In 2017, the CBC surrendered its licence for the low-power AM rebroadcaster CBON-10 1110 Matachewan. This makes CBON-12 Mattawa one of the last remaining low-power AM transmitters to rebroadcast CBON-FM Sudbury. No plans have been announced to either convert the Mattawa transmitter to the FM band or shutdown completely.
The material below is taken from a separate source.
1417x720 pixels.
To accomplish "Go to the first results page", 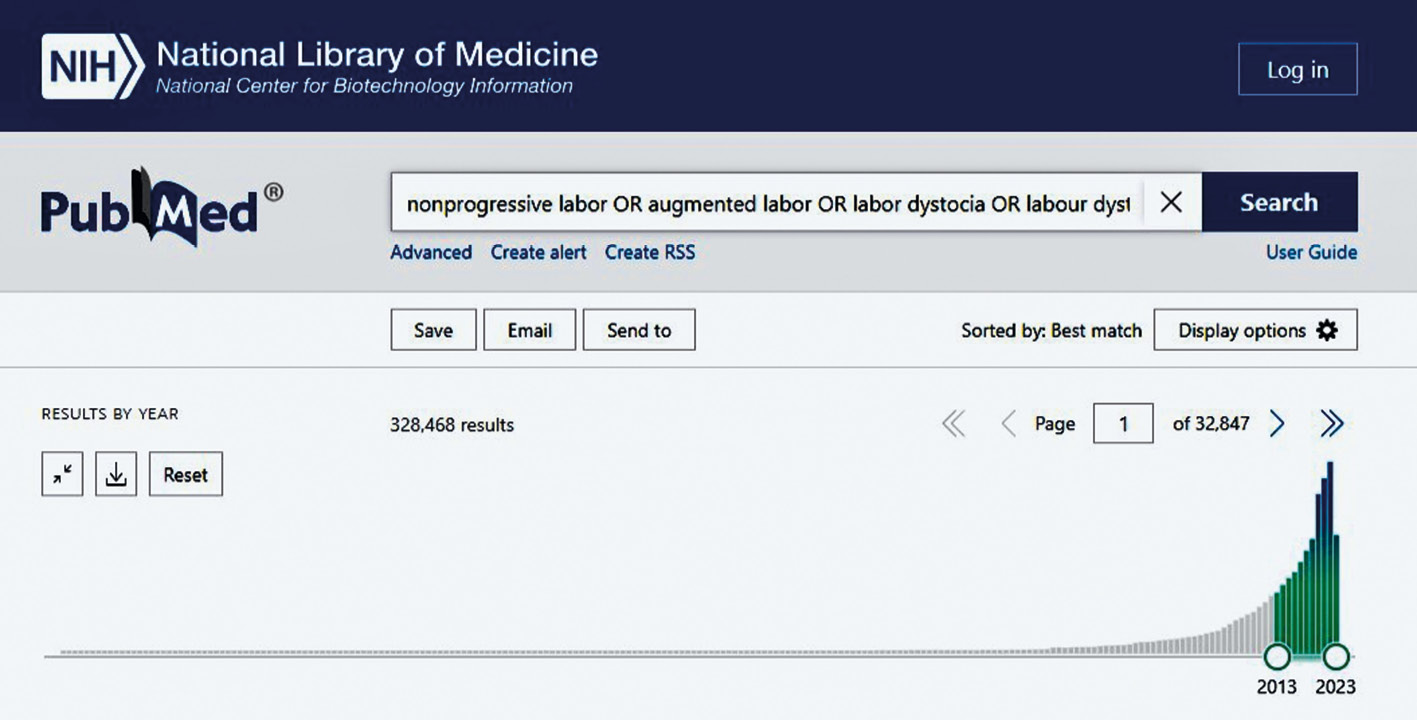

On August 19, 2021, the CRTC approved the CBC's application to increase the average effective radiated power (ERP) for CBON-FM-5 at 101.7 MHz Elliot Lake from 1,000 to 7,245 watts (maximum ERP from 2,640 to 17,622 watts), increasing the effective height of the antenna above average terrain from 141.0 to 165.3 metres.